(Collected data entries)
________________________

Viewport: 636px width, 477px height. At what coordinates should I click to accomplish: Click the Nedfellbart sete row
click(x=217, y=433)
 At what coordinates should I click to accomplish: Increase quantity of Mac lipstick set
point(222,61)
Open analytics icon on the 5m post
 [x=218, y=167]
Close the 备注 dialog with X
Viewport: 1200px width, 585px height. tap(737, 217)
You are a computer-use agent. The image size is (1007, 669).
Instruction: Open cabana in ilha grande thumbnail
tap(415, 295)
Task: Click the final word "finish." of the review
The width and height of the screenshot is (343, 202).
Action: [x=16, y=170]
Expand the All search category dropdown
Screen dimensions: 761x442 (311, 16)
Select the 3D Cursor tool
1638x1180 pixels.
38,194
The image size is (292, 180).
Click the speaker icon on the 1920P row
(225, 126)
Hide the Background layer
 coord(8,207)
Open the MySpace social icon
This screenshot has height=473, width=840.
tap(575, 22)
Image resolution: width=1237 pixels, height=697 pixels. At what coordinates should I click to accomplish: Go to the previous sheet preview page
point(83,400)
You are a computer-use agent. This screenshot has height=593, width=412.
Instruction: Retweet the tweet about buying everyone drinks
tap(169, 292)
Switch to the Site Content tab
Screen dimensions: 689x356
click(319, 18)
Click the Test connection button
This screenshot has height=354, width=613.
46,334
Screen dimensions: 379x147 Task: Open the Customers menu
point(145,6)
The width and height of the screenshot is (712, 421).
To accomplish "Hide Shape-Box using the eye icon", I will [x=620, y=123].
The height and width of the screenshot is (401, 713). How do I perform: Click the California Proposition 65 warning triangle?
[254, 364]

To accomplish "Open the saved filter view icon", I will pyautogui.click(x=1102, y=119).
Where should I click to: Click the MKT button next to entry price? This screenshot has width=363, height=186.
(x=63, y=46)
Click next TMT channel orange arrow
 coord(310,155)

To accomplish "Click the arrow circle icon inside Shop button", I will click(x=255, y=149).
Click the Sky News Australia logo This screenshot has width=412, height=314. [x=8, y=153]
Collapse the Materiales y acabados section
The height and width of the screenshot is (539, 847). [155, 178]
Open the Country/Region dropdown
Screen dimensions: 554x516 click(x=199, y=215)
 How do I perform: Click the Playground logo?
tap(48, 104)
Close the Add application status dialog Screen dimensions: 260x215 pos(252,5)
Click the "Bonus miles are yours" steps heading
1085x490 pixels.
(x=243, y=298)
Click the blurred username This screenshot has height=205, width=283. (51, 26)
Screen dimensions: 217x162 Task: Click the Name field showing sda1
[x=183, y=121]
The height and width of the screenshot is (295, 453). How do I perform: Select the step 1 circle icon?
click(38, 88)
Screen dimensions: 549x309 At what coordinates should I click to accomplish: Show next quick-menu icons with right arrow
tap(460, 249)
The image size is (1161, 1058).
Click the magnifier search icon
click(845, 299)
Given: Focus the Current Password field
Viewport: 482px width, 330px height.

________________________

- Task directions: The answer should consist of all the lines above, retyped exactly.

- Response to the exercise:
Viewport: 636px width, 477px height. At what coordinates should I click to accomplish: Click the Nedfellbart sete row
click(x=217, y=433)
 At what coordinates should I click to accomplish: Increase quantity of Mac lipstick set
point(222,61)
Open analytics icon on the 5m post
 [x=218, y=167]
Close the 备注 dialog with X
Viewport: 1200px width, 585px height. tap(737, 217)
You are a computer-use agent. The image size is (1007, 669).
Instruction: Open cabana in ilha grande thumbnail
tap(415, 295)
Task: Click the final word "finish." of the review
The width and height of the screenshot is (343, 202).
Action: [x=16, y=170]
Expand the All search category dropdown
Screen dimensions: 761x442 (311, 16)
Select the 3D Cursor tool
1638x1180 pixels.
38,194
The image size is (292, 180).
Click the speaker icon on the 1920P row
(225, 126)
Hide the Background layer
 coord(8,207)
Open the MySpace social icon
This screenshot has height=473, width=840.
tap(575, 22)
Image resolution: width=1237 pixels, height=697 pixels. At what coordinates should I click to accomplish: Go to the previous sheet preview page
point(83,400)
You are a computer-use agent. This screenshot has height=593, width=412.
Instruction: Retweet the tweet about buying everyone drinks
tap(169, 292)
Switch to the Site Content tab
Screen dimensions: 689x356
click(319, 18)
Click the Test connection button
This screenshot has height=354, width=613.
46,334
Screen dimensions: 379x147 Task: Open the Customers menu
point(145,6)
The width and height of the screenshot is (712, 421).
To accomplish "Hide Shape-Box using the eye icon", I will [x=620, y=123].
The height and width of the screenshot is (401, 713). How do I perform: Click the California Proposition 65 warning triangle?
[254, 364]

To accomplish "Open the saved filter view icon", I will pyautogui.click(x=1102, y=119).
Where should I click to: Click the MKT button next to entry price? This screenshot has width=363, height=186.
(x=63, y=46)
Click next TMT channel orange arrow
 coord(310,155)

To accomplish "Click the arrow circle icon inside Shop button", I will click(x=255, y=149).
Click the Sky News Australia logo This screenshot has width=412, height=314. [x=8, y=153]
Collapse the Materiales y acabados section
The height and width of the screenshot is (539, 847). [155, 178]
Open the Country/Region dropdown
Screen dimensions: 554x516 click(x=199, y=215)
 How do I perform: Click the Playground logo?
tap(48, 104)
Close the Add application status dialog Screen dimensions: 260x215 pos(252,5)
Click the "Bonus miles are yours" steps heading
1085x490 pixels.
(x=243, y=298)
Click the blurred username This screenshot has height=205, width=283. (51, 26)
Screen dimensions: 217x162 Task: Click the Name field showing sda1
[x=183, y=121]
The height and width of the screenshot is (295, 453). How do I perform: Select the step 1 circle icon?
click(38, 88)
Screen dimensions: 549x309 At what coordinates should I click to accomplish: Show next quick-menu icons with right arrow
tap(460, 249)
The image size is (1161, 1058).
Click the magnifier search icon
click(845, 299)
Given: Focus the Current Password field
Viewport: 482px width, 330px height.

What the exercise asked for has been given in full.